■ WHAT IS BEING ASKED
Leave out the pictures and retype all the entries below exactly.

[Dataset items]

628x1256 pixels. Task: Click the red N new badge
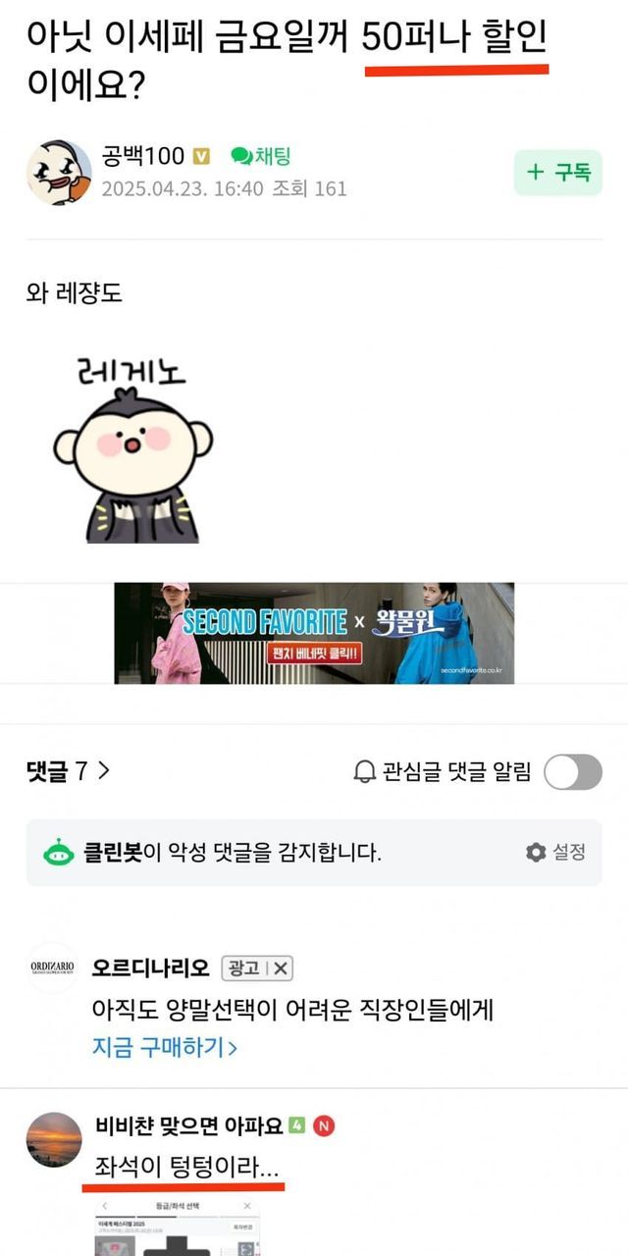pyautogui.click(x=324, y=1126)
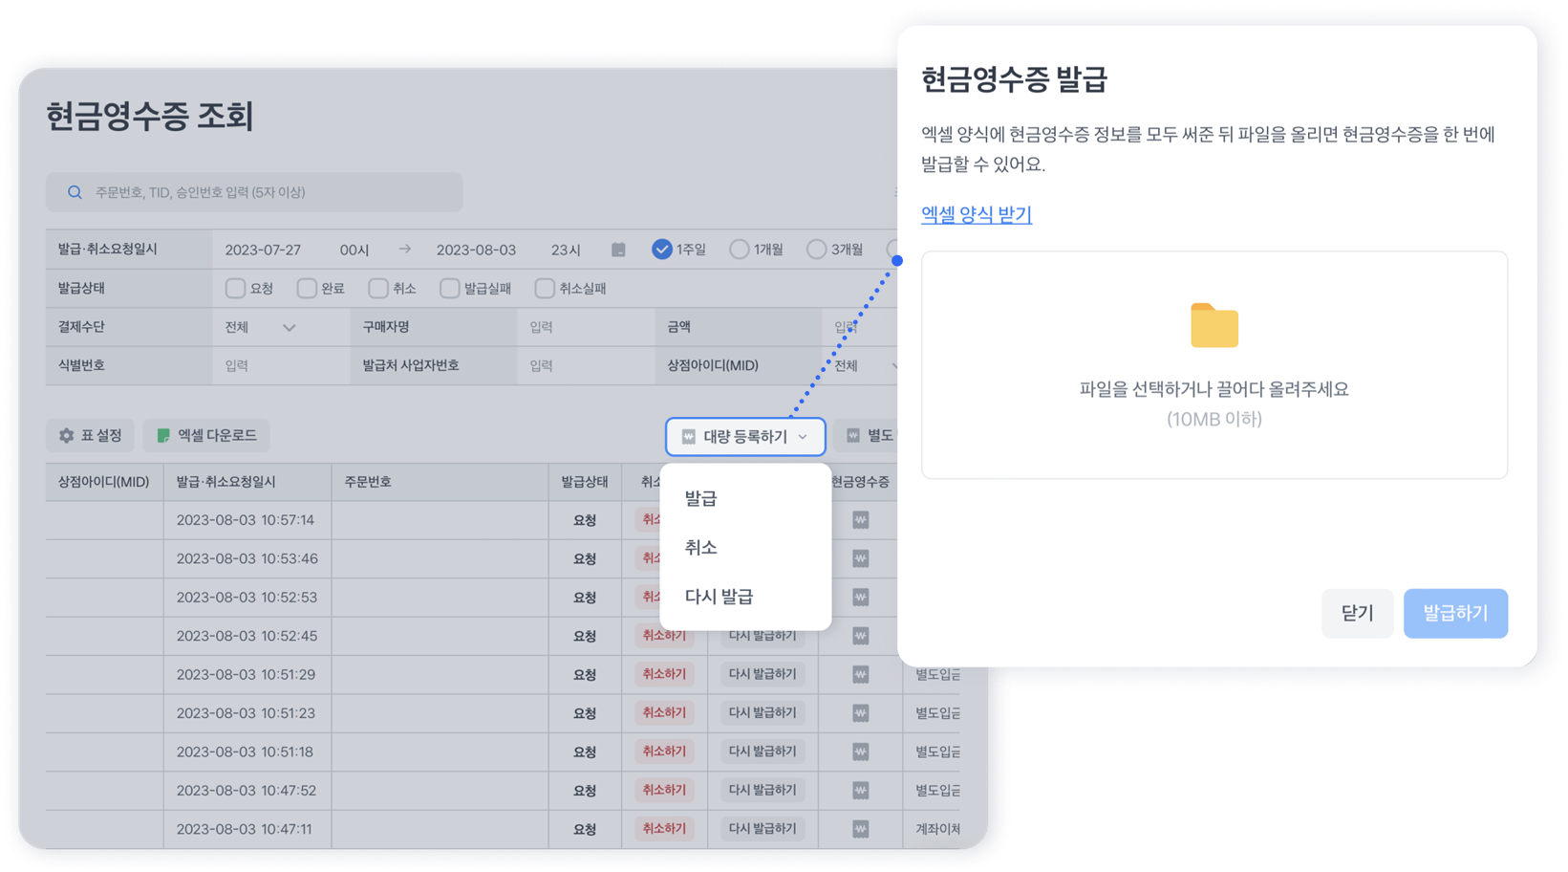This screenshot has height=872, width=1568.
Task: Click the gear icon in 표 설정
Action: 66,436
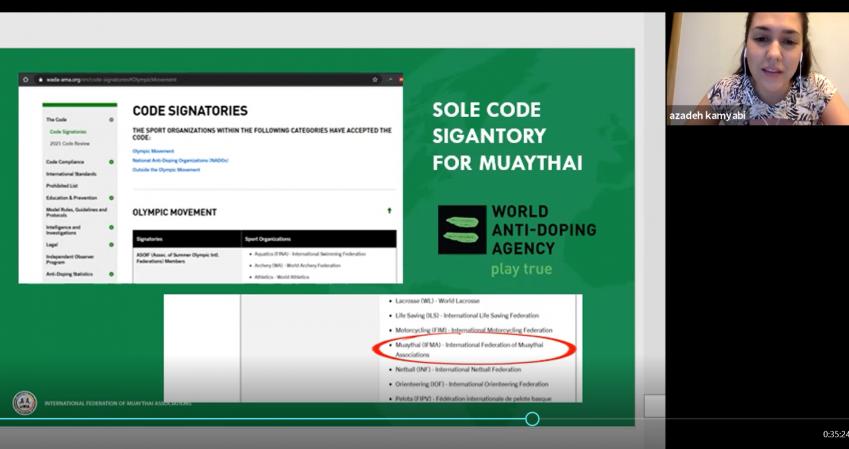Bookmark the page with the star icon
Viewport: 849px width, 449px height.
[x=375, y=80]
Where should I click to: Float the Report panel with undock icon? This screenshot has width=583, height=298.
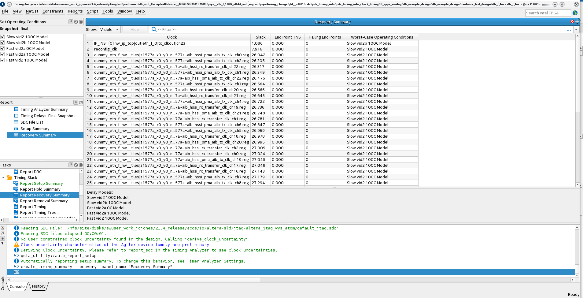(x=81, y=102)
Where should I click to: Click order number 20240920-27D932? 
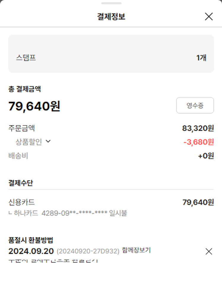pos(88,251)
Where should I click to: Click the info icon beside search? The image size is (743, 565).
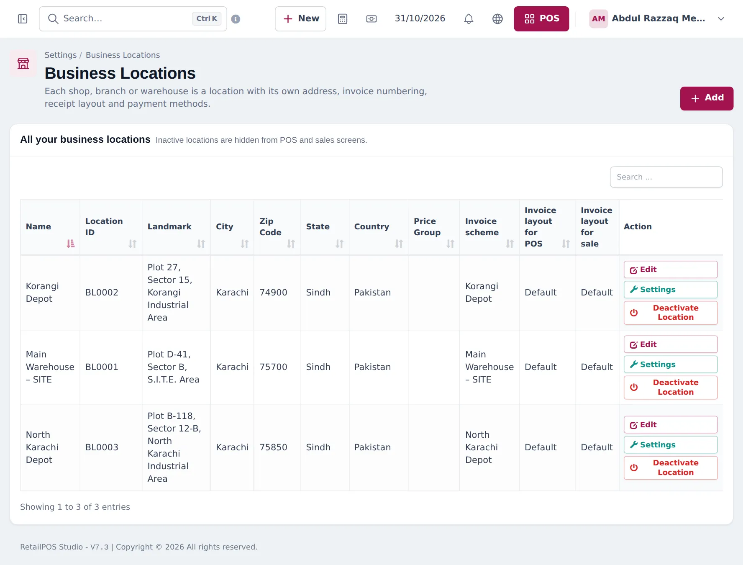pyautogui.click(x=236, y=19)
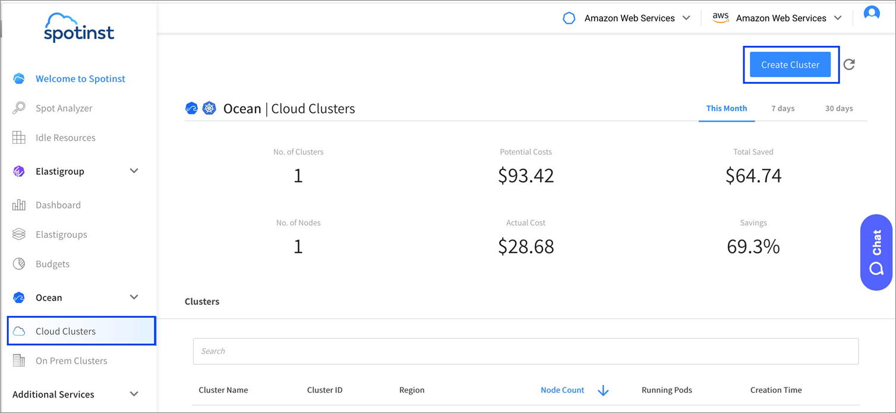
Task: Click the Elastigroups stacked layers icon
Action: coord(19,234)
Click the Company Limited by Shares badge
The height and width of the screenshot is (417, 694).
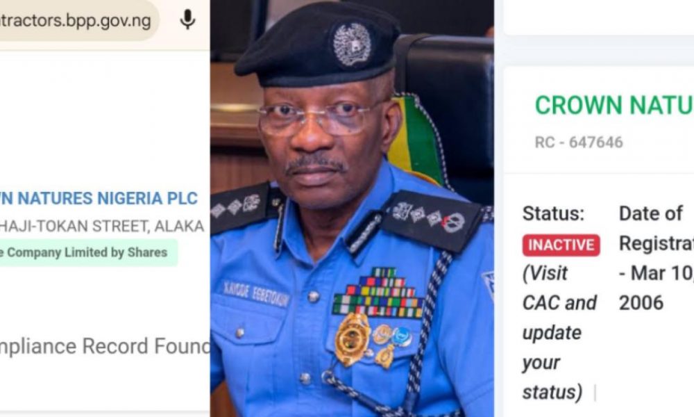coord(89,252)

■ TASK RESULT
628x1256 pixels. Task: Click the red N new badge
pyautogui.click(x=324, y=1126)
This screenshot has height=872, width=1568.
Task: Click the gear icon in 표 설정
Action: 66,436
Bookmark the page with the star icon
Viewport: 849px width, 449px height.
[x=375, y=80]
Where should I click to: Float the Report panel with undock icon? This screenshot has width=583, height=298.
(x=81, y=102)
Where should I click to: Click order number 20240920-27D932? 
pos(88,251)
Where should I click to: Click the info icon beside search? The image size is (743, 565).
pyautogui.click(x=236, y=19)
Task: Click the Elastigroups stacked layers icon
Action: coord(19,234)
Click the Company Limited by Shares badge
The height and width of the screenshot is (417, 694).
coord(89,252)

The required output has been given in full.